▸ **TASK TO COMPLETE**:
Pictures are to be omitted, and every entry below is to be restated exactly.

▸ **RECORDS TO USE**:
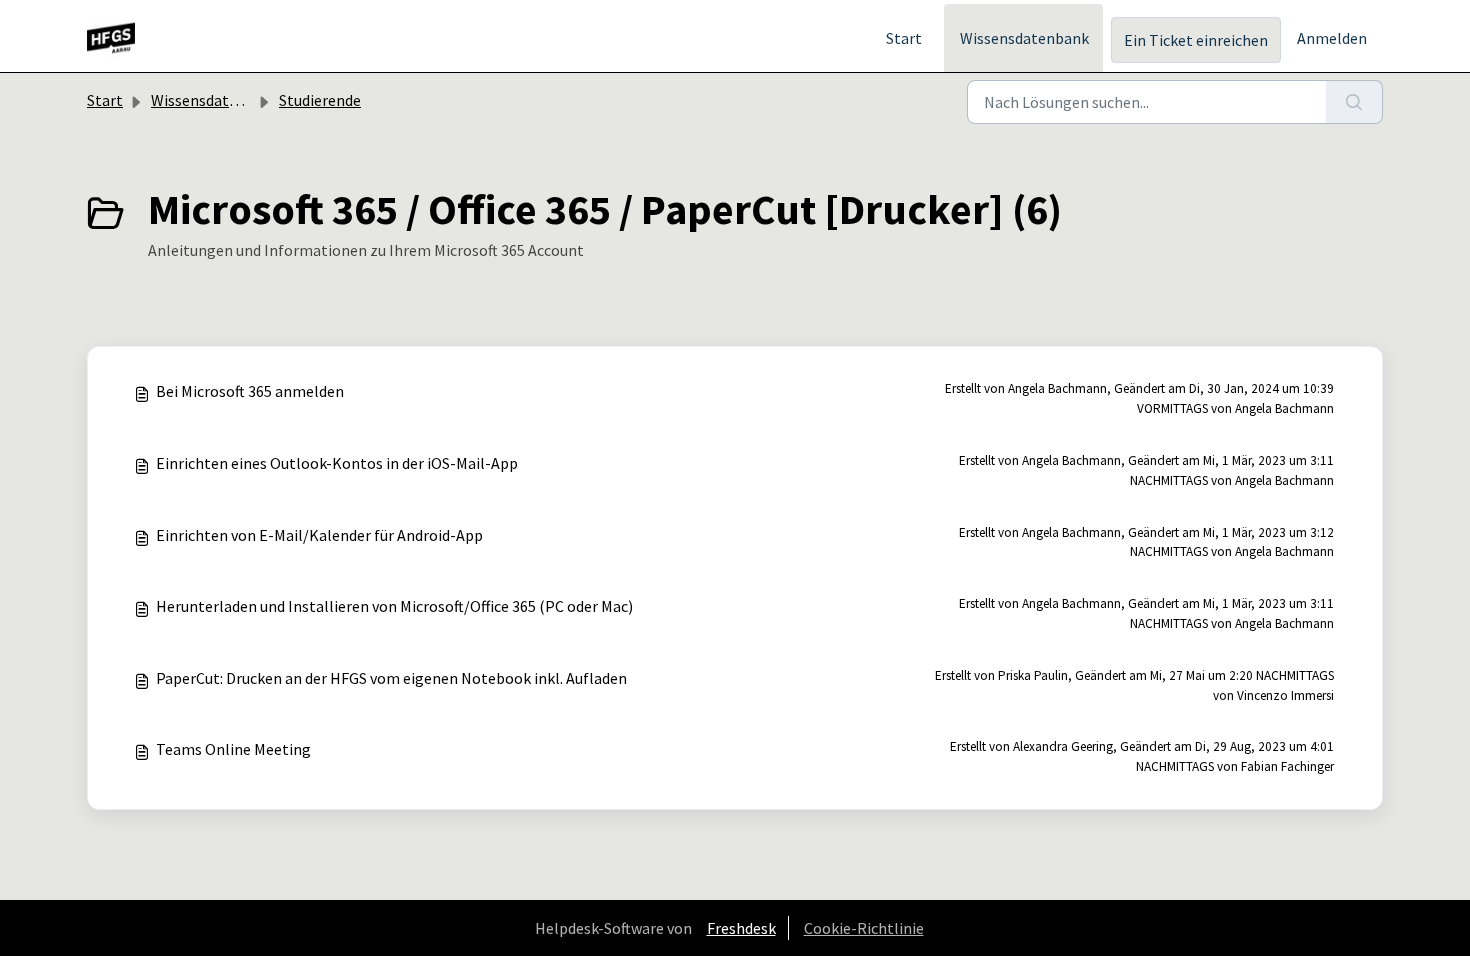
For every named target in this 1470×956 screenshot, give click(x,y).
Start (904, 38)
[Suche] (1354, 102)
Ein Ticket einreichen (1196, 40)
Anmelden (1332, 38)
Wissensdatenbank (1024, 38)
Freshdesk (741, 928)
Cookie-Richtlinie (864, 928)
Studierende (320, 100)
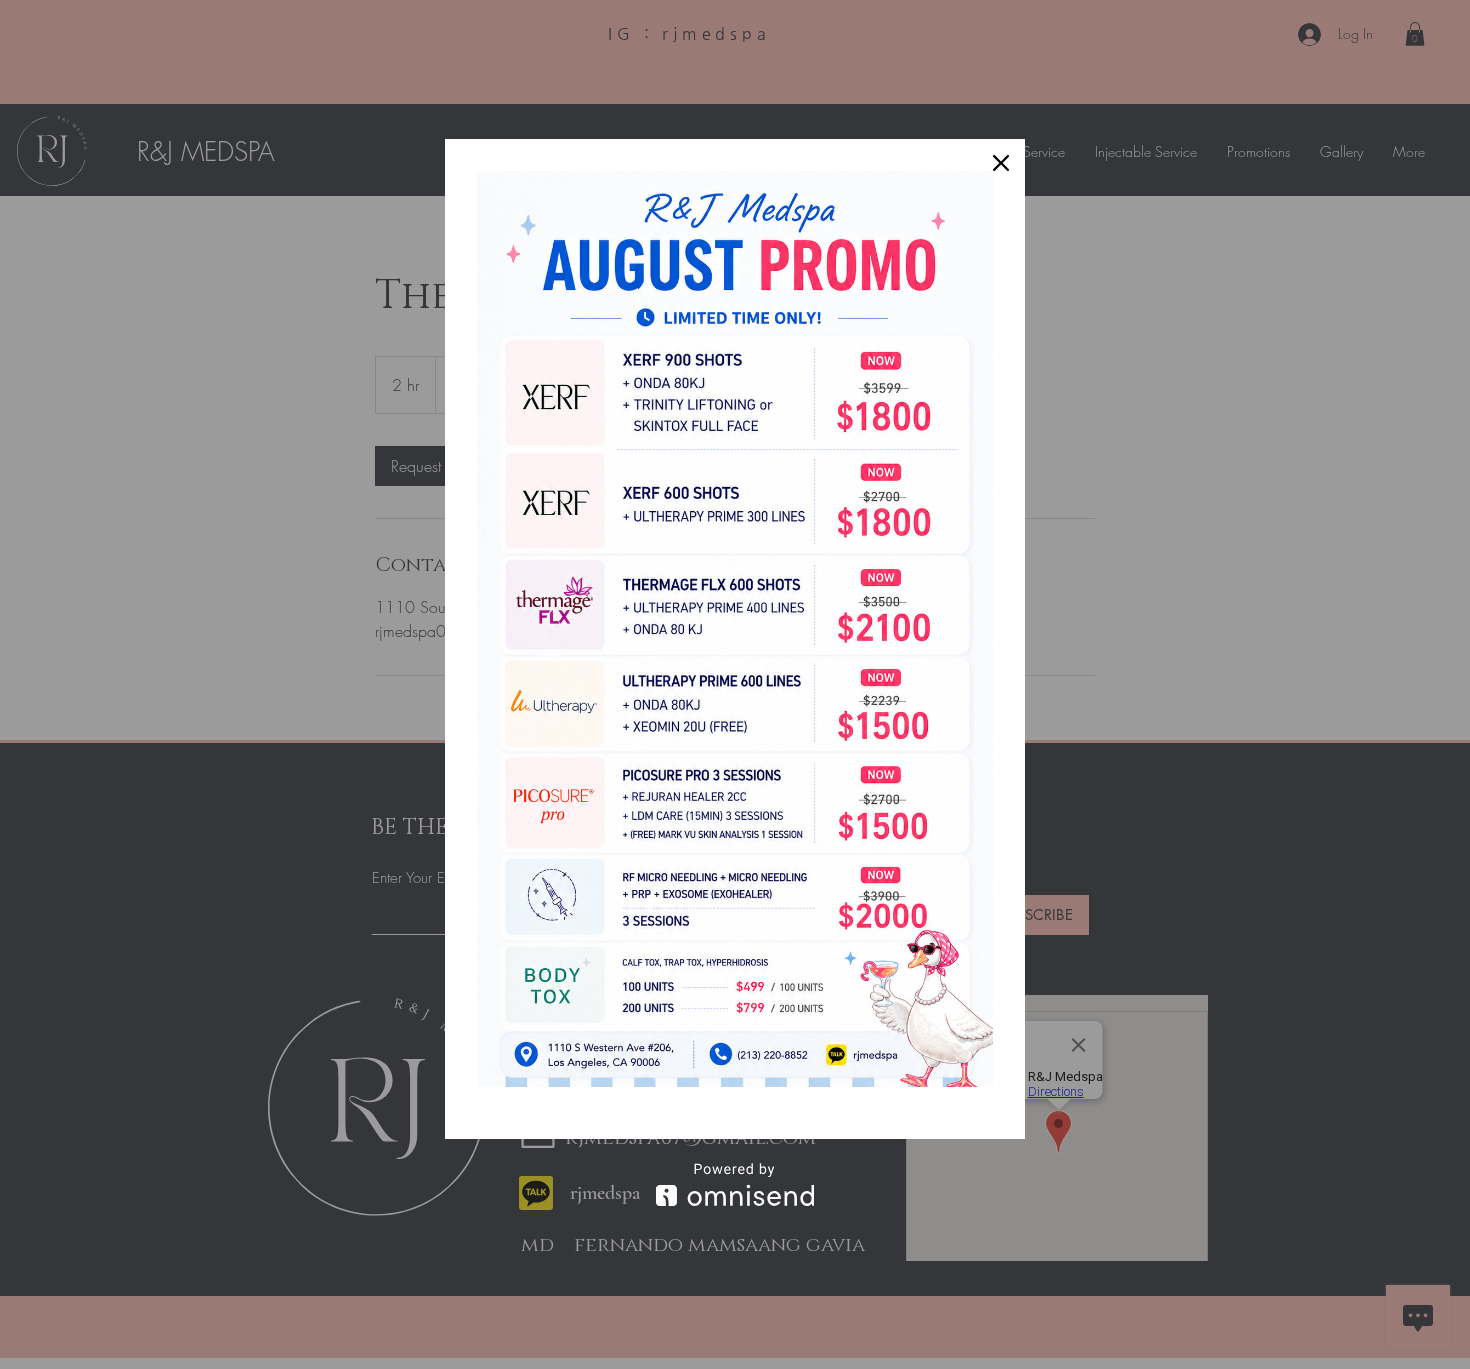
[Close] (1001, 163)
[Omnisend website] (735, 1184)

▸ **PROBLEM SOLUTION**:
For every named target in this 1470×956 screenshot, give click(x,y).
Start (904, 38)
[Suche] (1354, 102)
Ein Ticket einreichen (1196, 40)
Anmelden (1332, 38)
Wissensdatenbank (1024, 38)
Freshdesk (741, 928)
Cookie-Richtlinie (864, 928)
Studierende (320, 100)
[Close] (1001, 163)
[Omnisend website] (735, 1184)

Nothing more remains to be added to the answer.